ATM skimmers are another common source of identity theft, he says in the interview. These are readers placed on top of the machine's actual reader, and usually come along with numberpad overlays or tiny pinhole cameras that also record the PIN number of the user. As we described in the previous post, the rise in their sophistication has been frightening – from low-tech pamphlet holders concealing hidden cameras, to entire false front panels, to whole ATM machines outfitted with skimmers and placed in high-traffic areas. Several years ago, one of them even fooled a hacker convention! DeFelippi agrees, noting that “Some of the equipment now is very good and it's hard to tell the difference between that and a real machine."

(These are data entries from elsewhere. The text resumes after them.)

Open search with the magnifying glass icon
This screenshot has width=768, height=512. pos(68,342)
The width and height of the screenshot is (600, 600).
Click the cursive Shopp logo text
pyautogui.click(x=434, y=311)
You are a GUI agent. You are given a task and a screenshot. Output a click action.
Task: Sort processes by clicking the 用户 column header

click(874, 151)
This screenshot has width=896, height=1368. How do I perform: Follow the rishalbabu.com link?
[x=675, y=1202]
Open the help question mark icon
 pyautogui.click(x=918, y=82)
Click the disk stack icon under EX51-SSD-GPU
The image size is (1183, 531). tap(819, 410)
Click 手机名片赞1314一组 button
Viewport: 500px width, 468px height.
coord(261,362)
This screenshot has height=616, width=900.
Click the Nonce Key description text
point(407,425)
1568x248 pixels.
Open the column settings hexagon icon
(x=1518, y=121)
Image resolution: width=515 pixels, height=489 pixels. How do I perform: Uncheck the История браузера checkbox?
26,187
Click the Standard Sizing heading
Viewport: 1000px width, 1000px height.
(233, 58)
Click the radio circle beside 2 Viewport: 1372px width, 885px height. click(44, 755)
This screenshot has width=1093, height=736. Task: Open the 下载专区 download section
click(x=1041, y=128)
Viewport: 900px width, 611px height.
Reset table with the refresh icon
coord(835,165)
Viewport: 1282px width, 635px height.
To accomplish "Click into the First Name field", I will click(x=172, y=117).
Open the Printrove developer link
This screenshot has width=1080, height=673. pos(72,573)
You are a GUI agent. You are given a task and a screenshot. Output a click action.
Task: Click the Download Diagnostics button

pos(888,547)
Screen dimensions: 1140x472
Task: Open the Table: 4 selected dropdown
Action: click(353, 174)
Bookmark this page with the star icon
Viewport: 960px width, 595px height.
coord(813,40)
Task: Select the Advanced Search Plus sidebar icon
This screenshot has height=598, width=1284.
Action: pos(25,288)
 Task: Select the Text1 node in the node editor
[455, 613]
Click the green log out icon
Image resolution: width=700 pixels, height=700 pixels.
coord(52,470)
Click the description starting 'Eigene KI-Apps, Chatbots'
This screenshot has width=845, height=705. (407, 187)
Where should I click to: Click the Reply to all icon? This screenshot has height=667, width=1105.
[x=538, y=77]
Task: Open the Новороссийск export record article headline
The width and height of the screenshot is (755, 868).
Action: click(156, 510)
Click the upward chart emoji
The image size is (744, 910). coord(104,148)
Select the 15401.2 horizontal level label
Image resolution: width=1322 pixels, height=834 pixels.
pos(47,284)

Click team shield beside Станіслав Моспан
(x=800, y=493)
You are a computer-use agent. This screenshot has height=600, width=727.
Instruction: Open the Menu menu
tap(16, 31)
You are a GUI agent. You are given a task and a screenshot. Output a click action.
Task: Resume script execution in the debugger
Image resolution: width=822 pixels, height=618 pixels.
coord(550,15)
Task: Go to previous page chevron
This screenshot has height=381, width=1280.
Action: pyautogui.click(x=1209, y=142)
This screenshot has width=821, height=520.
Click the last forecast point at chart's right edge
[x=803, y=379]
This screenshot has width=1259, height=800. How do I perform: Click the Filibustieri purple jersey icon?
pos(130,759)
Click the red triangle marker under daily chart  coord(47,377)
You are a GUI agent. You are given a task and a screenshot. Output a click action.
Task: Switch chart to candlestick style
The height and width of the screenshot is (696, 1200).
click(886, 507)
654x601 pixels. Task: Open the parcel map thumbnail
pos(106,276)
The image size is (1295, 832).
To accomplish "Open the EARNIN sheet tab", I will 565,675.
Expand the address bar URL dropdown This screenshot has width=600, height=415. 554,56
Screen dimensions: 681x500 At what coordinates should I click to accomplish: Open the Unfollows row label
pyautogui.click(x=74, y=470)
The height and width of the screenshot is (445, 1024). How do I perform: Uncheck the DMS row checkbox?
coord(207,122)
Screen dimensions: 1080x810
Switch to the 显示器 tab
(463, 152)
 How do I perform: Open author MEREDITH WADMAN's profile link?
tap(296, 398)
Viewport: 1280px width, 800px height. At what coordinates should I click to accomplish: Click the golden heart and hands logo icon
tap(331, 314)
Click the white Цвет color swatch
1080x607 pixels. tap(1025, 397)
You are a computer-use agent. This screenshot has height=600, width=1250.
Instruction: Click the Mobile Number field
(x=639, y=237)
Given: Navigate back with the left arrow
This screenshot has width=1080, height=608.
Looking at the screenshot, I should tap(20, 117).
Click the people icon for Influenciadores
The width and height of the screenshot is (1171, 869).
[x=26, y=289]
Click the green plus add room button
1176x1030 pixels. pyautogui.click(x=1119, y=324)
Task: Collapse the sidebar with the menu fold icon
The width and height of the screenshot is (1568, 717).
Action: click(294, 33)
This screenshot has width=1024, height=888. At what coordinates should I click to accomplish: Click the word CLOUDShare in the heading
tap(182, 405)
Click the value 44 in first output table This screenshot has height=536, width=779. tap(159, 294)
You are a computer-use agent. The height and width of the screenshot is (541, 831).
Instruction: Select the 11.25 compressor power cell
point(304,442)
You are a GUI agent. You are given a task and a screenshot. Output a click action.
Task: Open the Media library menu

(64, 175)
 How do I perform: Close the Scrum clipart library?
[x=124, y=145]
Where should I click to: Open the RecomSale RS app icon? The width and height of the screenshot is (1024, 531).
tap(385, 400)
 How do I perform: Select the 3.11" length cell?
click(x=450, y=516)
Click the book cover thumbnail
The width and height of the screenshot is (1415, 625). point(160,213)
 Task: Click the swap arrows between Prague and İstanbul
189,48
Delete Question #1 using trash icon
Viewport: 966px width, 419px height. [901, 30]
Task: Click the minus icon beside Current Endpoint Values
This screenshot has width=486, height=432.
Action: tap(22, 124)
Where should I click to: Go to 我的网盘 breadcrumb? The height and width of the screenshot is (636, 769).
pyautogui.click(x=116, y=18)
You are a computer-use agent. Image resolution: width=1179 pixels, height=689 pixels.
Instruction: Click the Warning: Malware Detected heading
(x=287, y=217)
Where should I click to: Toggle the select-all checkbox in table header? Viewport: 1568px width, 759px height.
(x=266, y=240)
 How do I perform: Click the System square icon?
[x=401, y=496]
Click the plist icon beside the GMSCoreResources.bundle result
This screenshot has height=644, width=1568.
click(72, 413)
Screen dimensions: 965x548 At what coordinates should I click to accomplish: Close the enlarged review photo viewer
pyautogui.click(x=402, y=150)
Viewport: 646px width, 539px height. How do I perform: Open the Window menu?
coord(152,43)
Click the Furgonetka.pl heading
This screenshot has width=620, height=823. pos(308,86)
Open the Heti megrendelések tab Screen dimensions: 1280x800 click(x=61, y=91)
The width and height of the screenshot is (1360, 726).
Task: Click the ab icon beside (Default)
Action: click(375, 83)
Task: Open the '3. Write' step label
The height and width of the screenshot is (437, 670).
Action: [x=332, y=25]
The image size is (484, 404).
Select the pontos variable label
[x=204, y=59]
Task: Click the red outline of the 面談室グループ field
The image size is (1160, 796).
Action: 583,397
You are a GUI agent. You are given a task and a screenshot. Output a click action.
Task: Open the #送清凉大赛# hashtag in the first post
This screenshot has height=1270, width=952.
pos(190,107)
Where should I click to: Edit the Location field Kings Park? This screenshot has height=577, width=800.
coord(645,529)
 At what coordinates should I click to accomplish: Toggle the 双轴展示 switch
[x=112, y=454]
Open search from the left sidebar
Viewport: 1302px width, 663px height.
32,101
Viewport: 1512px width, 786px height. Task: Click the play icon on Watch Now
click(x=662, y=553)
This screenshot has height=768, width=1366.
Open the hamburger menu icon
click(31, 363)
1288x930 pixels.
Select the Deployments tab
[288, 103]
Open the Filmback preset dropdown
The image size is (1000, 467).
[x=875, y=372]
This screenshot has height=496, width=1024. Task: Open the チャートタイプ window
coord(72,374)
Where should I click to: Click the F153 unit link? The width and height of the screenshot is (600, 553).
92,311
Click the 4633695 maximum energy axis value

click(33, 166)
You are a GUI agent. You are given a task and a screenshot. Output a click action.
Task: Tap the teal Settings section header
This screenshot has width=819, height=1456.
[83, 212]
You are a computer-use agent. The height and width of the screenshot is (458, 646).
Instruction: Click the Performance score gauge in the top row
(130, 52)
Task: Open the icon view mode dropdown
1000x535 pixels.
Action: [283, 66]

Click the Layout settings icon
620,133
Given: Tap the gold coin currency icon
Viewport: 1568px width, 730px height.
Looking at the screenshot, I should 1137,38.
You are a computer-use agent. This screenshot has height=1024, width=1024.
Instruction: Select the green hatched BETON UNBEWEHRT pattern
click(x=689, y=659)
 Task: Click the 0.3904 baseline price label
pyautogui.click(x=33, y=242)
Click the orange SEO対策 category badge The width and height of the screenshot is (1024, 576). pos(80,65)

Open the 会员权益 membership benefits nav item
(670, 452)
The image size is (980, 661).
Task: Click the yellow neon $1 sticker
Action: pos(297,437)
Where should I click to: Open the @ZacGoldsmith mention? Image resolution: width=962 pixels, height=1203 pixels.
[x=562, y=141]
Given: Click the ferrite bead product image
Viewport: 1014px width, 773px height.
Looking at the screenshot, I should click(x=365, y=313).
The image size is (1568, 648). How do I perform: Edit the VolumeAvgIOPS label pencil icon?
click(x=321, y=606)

For his part, he would pay, he says, from $10 and $50 for a single stolen account and use an encoder to transfer it to fake credit card. His preference was always American Express cards for their generous lack of preset spending limits, meaning he could easily make thousand-dollar purchases. The downside to American Express cards was increased security: where the card was used over the phone or online, merchants would often ask for the four-digit security number. Other places would require verifying the ZIP code of the cardholder.
Phishing and Sniffing
Aside from skimming, there are several other methods fraudsters like DeFelippi would steal credit card information. One was phishing, where they would send out official-looking email “alerts” from banks directing readers to a fake website where they would need to re-enter their account information “for security purposes.” DeFelippi says he would target AOL users because they were perceived the most unsophisticated (indeed, the origins of the term “phishing” came from hacker groups who would “fish” AOL users for financial account information). Other times, fraudsters would set up entire fake shops online, advertising popular items at extremely low prices (think, for example, an IPad for $40) to dupe buyers into entering their information.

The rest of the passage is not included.